La trucha arco iris y el campo magnético. -Alejandro Álvarez Silva-

Durante casi medio siglo los científicos saben que algunos animales son capaces de navegar utilizando el campo magnético de la Tierra, y también  ya hace muchos años que se asume que al menos algunos de ellos son capaces de “sentir” dicho campo magnético debido a pequeñas cantidades de material de hierro en sus tejidos.

Ahora, un equipo de investigadores dirigido por Michael Winklhofera de Ludwig- Maximilians (Universidad de Munich), ha descubierto una manera de encontrar las células individuales que responden a un campo magnético en una de las especies migratorias: la trucha arco iris.

La magnetorrecepción ha sido difícil de estudiar dada la naturaleza del magnetismo, puesto que los receptores pueden estar en cualquier parte del cuerpo. Lógicamente, sin embargo, tales receptores probablemente residan en alguna parte de la cabeza del organismo, en estrecha proximidad al cerebro. En los peces migratorios, la sospecha se ha dirigido hacia su nariz.

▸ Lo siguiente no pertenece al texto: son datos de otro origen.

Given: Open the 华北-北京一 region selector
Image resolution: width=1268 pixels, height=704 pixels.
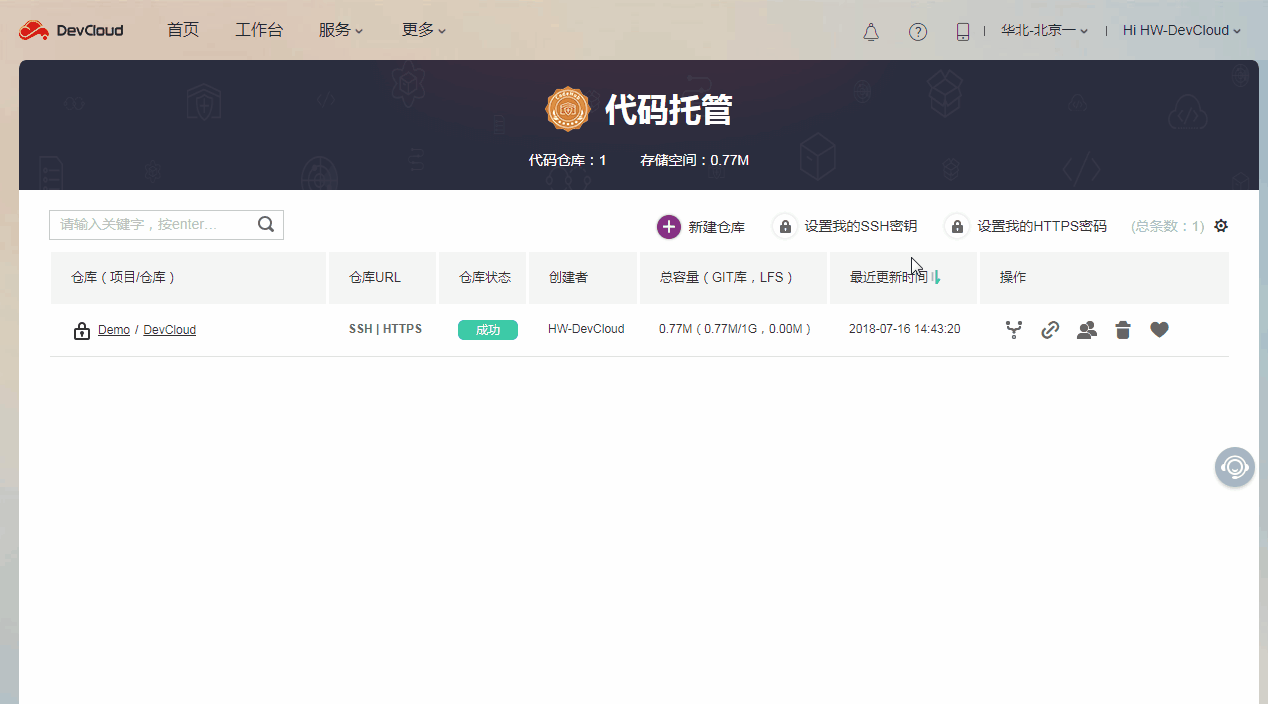Looking at the screenshot, I should tap(1043, 30).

Y para ver si es el caso de la trucha arco iris, el equipo tomó una muestra del epitelio olfativo del hocico de un ejemplar, colocándolo dentro de un anillo de rotación de imanes. Al microscopio se descubrió que las células individuales daban la vuelta sobre su eje siguiendo el campo magnético inducido artificialmente. Tras una inspección más profunda, se comprobó que existían dentro de algunas células (no más de una de cada diez) cristales de magnetita dentro de una estructura intracelular. Las inclusiones magnéticas están firmemente unidas a la membrana celular, lo que permite una transducción directa de la tensión mecánica producida por el par magnético que actúa sobre el dipolo celular in situ. Los resultados indican que las células magnéticas claramente identificadas cumplen con los requisitos físicos básicos para un comportamiento como magnetorreceptor que pueda detectar rápidamente los pequeños cambios en el campo magnético externo.

La cuestión siguiente a dilucidar es cómo las células que se mueven en respuesta al campo magnético, son capaces de transmitir un mensaje al cerebro.